The creature appears again to Stone after he puts on a pair of the meteoric glasses. The creature, called Eck, explains that he was trapped in our dimensional plane when he fell through an experimental portal. He needs to return to the second dimension through the rift and close it, or else the rift could cause all kinds of things from his dimension to spill through. Eck is unable to see properly in three-dimensional space, and requires lenses to correct his two-dimensional vision so that he can find the rift. Eck gives Stone one of his eyes, a translucent triangle shaped object, though he asserts that a lens must be constructed in 24 hours, or he will starve to death, since he cannot assimilate three-dimensional nutrients. Stone begins to grind the interdimensional lens. Meanwhile, Eck watches a TV broadcast about himself. Thinking the broadcaster is also two-dimensional, he jumps into the TV set to seek help. This causes him to become luminous, and thereafter can be seen without the special glasses.

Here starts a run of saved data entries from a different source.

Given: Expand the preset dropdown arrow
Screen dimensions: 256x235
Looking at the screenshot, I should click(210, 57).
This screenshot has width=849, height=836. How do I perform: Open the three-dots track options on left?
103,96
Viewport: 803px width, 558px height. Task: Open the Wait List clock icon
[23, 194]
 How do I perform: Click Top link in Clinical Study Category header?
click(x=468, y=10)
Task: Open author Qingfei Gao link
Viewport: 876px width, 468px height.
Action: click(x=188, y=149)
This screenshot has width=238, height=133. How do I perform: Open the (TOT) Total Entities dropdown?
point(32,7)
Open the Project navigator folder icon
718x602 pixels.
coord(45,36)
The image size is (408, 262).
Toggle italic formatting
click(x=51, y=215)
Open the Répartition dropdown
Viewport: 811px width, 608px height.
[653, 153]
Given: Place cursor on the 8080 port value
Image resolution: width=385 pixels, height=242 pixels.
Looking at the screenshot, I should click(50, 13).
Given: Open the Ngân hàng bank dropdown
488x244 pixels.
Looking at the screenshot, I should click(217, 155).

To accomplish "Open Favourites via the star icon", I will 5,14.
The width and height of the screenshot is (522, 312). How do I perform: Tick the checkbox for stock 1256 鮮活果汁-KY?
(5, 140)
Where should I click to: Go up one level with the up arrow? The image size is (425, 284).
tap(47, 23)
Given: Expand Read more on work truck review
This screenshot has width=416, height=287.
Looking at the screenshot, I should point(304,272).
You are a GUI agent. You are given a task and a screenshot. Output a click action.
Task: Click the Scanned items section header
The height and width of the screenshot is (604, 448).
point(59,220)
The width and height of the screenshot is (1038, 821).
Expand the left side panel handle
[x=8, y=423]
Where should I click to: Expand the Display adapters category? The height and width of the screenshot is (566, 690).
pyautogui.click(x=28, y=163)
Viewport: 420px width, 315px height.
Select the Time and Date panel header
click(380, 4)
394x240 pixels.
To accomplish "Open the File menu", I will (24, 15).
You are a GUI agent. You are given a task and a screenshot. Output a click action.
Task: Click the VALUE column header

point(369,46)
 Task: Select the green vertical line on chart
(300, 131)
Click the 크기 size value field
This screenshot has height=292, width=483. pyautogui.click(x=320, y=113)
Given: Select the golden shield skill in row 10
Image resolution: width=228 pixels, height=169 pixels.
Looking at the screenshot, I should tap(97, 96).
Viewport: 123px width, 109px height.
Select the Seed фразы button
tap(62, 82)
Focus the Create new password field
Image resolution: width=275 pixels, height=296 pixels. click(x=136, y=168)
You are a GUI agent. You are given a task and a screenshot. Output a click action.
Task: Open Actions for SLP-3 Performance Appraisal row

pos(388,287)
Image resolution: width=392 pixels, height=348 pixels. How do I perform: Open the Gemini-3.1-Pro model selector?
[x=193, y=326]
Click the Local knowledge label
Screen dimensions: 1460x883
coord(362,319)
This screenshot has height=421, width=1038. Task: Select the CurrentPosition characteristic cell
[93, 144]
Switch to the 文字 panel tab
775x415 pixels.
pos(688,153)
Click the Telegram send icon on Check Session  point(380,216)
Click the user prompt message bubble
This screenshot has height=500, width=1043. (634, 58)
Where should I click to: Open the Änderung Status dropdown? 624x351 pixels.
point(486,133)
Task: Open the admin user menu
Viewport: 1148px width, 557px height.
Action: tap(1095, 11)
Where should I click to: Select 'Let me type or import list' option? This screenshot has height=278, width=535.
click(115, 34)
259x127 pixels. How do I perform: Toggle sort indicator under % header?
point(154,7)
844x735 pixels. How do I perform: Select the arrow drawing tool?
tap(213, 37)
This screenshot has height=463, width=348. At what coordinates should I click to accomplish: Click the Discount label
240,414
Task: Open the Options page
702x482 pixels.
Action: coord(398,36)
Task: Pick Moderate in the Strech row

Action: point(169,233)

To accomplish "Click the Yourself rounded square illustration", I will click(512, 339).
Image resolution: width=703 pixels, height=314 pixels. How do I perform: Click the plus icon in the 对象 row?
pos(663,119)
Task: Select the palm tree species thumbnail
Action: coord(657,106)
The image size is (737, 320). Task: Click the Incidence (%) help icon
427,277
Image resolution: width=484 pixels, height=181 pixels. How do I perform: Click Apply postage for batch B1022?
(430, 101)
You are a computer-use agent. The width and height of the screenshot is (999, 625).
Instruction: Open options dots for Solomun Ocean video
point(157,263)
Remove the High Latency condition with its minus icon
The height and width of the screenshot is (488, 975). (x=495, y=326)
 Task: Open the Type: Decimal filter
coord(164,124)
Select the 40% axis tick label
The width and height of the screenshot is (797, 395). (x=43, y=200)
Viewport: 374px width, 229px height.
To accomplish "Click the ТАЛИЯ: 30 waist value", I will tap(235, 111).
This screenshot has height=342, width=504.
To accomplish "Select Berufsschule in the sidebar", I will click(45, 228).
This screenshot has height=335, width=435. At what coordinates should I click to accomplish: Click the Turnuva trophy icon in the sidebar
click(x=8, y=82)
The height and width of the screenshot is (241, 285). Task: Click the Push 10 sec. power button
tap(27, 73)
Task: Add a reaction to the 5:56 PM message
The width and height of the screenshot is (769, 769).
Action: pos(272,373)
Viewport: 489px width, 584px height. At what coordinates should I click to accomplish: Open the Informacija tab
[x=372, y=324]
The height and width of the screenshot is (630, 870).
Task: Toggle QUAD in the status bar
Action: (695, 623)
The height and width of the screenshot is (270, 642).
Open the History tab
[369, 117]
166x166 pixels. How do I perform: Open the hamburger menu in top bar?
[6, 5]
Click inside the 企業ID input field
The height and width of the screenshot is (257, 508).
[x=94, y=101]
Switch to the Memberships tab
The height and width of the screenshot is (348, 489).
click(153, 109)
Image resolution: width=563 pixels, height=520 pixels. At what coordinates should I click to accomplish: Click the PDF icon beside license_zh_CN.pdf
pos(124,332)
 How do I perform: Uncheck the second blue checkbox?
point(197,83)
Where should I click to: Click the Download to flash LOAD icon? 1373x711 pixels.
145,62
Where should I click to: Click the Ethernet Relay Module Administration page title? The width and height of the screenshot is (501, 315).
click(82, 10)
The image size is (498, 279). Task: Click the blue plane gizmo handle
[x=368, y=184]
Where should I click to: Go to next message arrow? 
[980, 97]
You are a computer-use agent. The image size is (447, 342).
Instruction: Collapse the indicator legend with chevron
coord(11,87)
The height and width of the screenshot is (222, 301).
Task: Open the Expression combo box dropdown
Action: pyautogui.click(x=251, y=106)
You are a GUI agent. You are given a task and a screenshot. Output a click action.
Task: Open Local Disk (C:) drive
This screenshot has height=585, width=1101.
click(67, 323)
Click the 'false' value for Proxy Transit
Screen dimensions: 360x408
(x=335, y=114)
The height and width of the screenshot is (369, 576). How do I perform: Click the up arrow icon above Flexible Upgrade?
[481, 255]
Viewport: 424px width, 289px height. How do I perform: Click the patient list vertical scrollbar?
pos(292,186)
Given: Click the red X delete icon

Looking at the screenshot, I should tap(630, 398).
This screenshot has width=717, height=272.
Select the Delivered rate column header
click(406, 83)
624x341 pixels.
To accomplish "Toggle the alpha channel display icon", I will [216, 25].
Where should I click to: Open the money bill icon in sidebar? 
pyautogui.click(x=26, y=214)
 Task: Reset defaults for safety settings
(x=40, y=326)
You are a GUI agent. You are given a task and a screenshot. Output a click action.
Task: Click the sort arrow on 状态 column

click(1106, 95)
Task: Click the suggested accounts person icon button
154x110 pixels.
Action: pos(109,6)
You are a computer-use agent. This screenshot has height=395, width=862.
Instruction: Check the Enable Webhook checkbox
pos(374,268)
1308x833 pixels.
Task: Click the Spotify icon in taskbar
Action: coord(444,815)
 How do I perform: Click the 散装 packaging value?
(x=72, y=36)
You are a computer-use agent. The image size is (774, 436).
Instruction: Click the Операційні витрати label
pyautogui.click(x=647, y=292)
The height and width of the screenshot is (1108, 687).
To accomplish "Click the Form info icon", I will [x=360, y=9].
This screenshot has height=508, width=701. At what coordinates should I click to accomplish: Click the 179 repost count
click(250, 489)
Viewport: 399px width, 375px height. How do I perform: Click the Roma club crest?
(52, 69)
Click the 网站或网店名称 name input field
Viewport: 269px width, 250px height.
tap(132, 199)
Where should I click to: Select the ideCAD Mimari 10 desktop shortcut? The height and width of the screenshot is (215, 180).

The now-visible Eck wreaks more havoc in the city, then returns to Stone's office. The police and Stone's brother find that Stone is harboring the creature, and break into his office with a flamethrower. They attack Eck with fire, and apparently kill him. After they leave, Stone and Dunn find Eck alive, having deceived his attackers. They produce the interdimensional lens, which Eck tries to take with him through a wall but cannot as the lens is three-dimensional. Stone and Dunn offer to bring the lens with them to the public square, where the rift is located. Eck exits through the wall, Stone asks Elizabeth if she would like to go to the square to "say goodbye to a friend," and the two exit as a couple, Stone's arm still around Dunn's waist.

==Closing narration==
"Paradoxically, Man's endless search for knowledge has often plundered his courage and warped his vision, so that he has faced the unknown with terror rather than awe, and probed the darkness with a scream rather than a light. Yet there have always been men who have touched the texture of tomorrow with understanding and courage. Through these men, we may yet touch the stars."

==Background==

The idea of a two dimensional world was lifted from the 1884 novella Flatland: A Romance of Many Dimensions by Edwin Abbott. Writer William Cox wove a lighthearted comedy treatment around the two dimensional concept called "The Reluctant Monster" (this had no relation to Flatland other than the idea of a 2-D world). It was then passed to John Mantley, later the producer of western TV series Gunsmoke, to write the final teleplay.